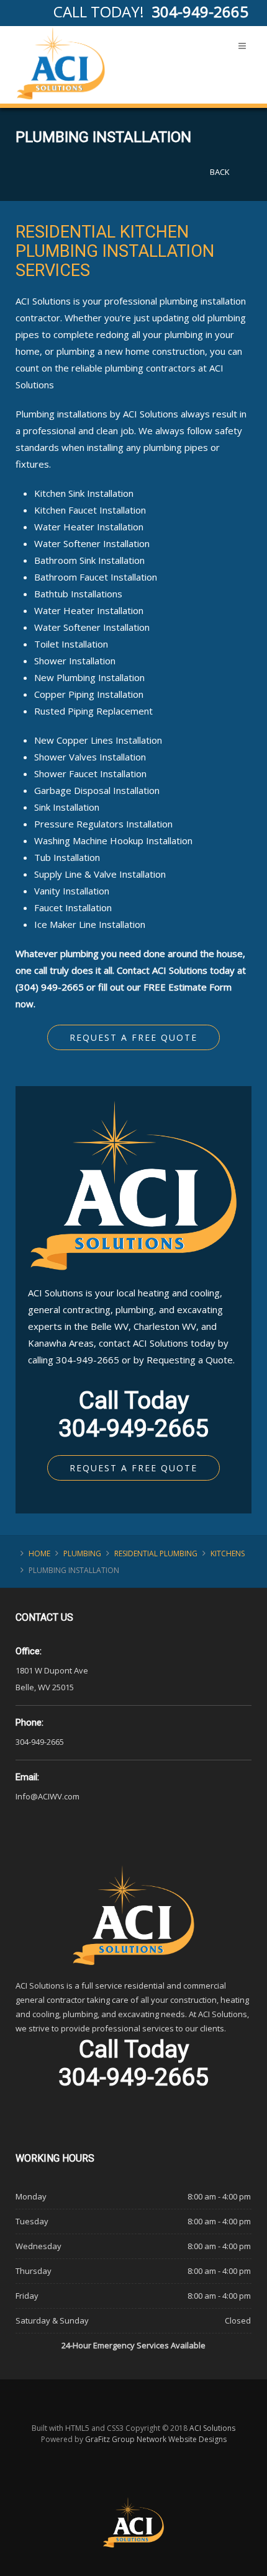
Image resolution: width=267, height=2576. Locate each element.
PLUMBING (82, 1553)
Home (39, 1553)
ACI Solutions (212, 2428)
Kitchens (227, 1553)
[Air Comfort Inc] (61, 63)
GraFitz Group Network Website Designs (156, 2439)
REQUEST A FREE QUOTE (133, 1468)
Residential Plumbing (155, 1553)
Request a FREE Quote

_ _ _ _ _ _ _

What you will do:
Find each row above that contains the string "FREE" and copy it out in full. Treat uppercase and lowercase as different.

Task solution:
REQUEST A FREE QUOTE (133, 1468)
Request a FREE Quote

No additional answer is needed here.